Salesforce Dictionary - Free Salesforce GlossarySalesforce Dictionary
DictionaryBBatch Apex
DevelopmentAdvanced

Batch Apex

Batch Apex is a Salesforce execution context that processes large data sets by splitting work into manageable chunks (batches), each running as its own transaction with its own governor limits.

§ 01

Definition

Batch Apex is a Salesforce execution context that processes large data sets by splitting work into manageable chunks (batches), each running as its own transaction with its own governor limits. It is the right tool when a job needs to read or update millions of records, perform long-running aggregations, or chain async work across multiple steps. The platform handles chunking, scheduling, and retry logic, leaving the developer to focus on the per-chunk business logic.
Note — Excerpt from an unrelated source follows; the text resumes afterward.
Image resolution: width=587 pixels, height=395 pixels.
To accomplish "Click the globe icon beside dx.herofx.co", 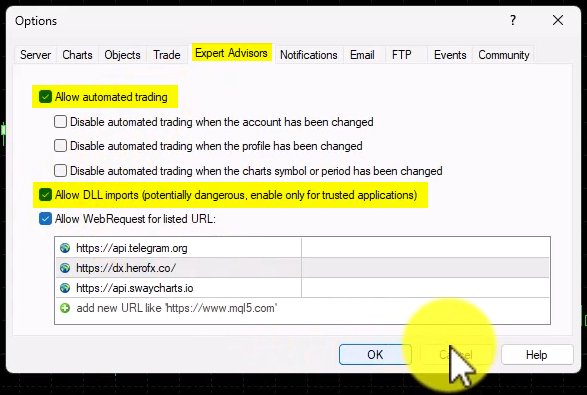I will click(65, 268).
A Batch Apex class implements the Database.Batchable<T> interface with three methods: start (returns a query locator or iterable identifying the records to process), execute (runs on each chunk with the records as input), and finish (runs once when all chunks complete). The platform splits the start query result into batches of 200 records by default, and each chunk runs in its own transaction. This pattern lets a single batch job process 50 million records without hitting any single-transaction limit, at the cost of slower wall-clock time compared to synchronous processing.

§ 02

How Batch Apex handles large-scale processing

The three methods: start, execute, finish

Every Batch Apex class implements three methods. Start returns a Database.QueryLocator (for SOQL-based jobs) or an Iterable<T> (for complex data sources). Execute receives a chunk of records (List<sObject> by default) and performs the business logic. Finish runs once after the last chunk and is the right place to send notifications, kick off the next batch job, or log results. Each method has access to a Database.BatchableContext parameter that provides the job ID for tracking and logging.
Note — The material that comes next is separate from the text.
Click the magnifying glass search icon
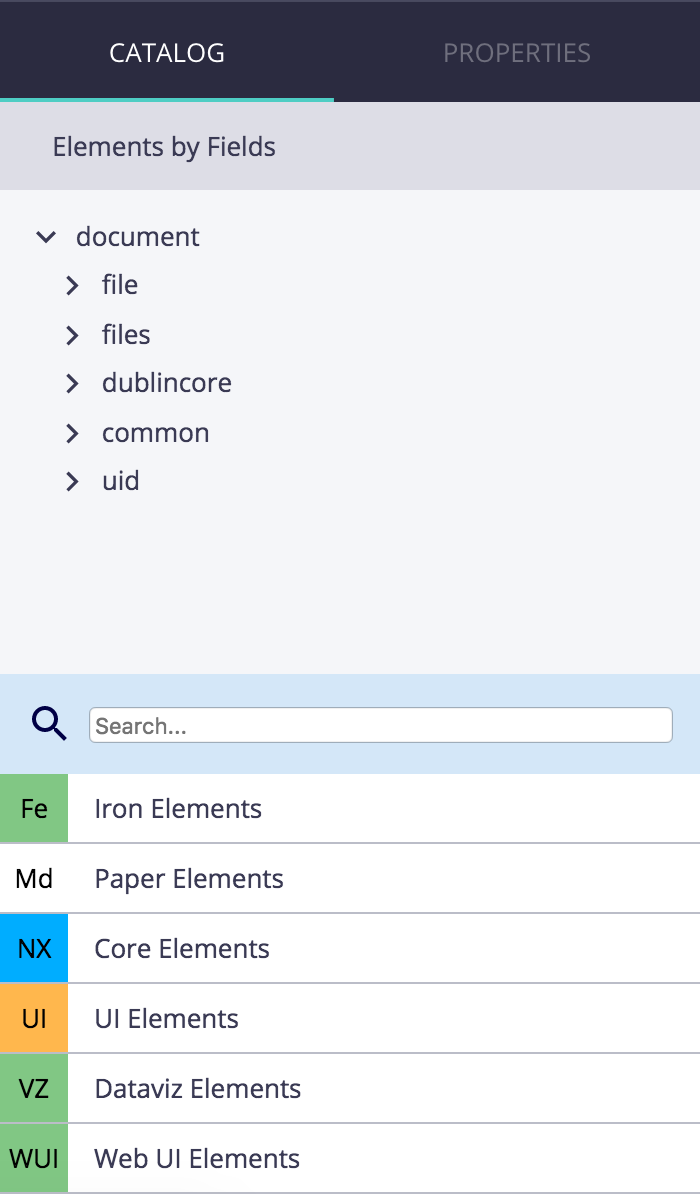pyautogui.click(x=49, y=724)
Scope size and chunk tuning

The default scope size is 200 records per execute invocation. For most jobs this is the right balance between transaction efficiency and governor limit headroom. Smaller scope (50, 100) helps when each record requires heavy processing or many SOQL queries. Larger scope (up to 2,000 for QueryLocator-based jobs) helps when per-record processing is light and start query latency dominates. Tune scope size in sandbox with realistic data volumes; the right value depends on the work being done per record.

Database.Stateful and state preservation across chunks

By default, instance variables on the batch class are not preserved across chunks. Each execute call gets a fresh class instance. Implementing the Database.Stateful interface preserves the instance state so totals, counters, and accumulated results can carry from one chunk to the next. This is the standard pattern for jobs that compute aggregates across the full data set, like total records updated or list of records that failed validation. Without Stateful, finish receives no information from execute.
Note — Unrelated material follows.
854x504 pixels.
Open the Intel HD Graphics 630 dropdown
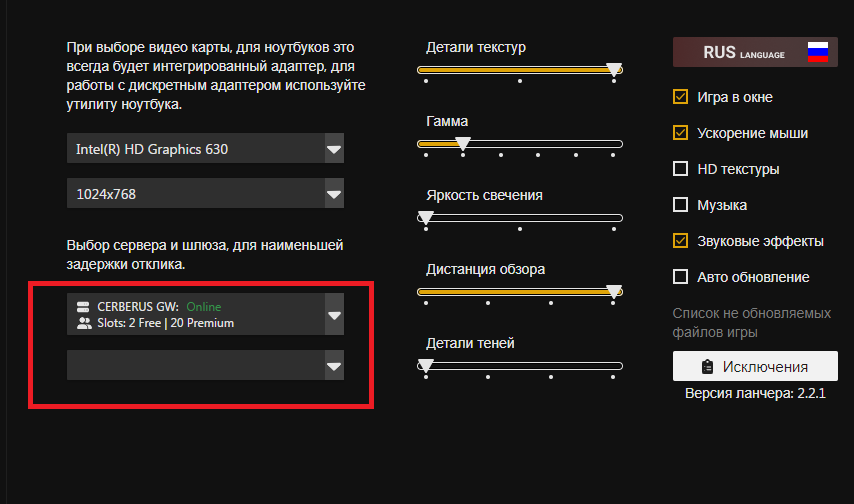333,150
Governor limits per chunk versus total job

Each chunk runs in its own transaction with the standard governor limits (100 SOQL queries, 150 DML statements, 10,000 ms CPU). The total job can process arbitrary record counts because each chunk resets the counters. This is the foundational reason Batch Apex exists: it sidesteps the synchronous transaction limits by chunking work into smaller transactions. However, async-context limits (cumulative callouts, future method calls) apply across the whole job and can still bite on long-running jobs.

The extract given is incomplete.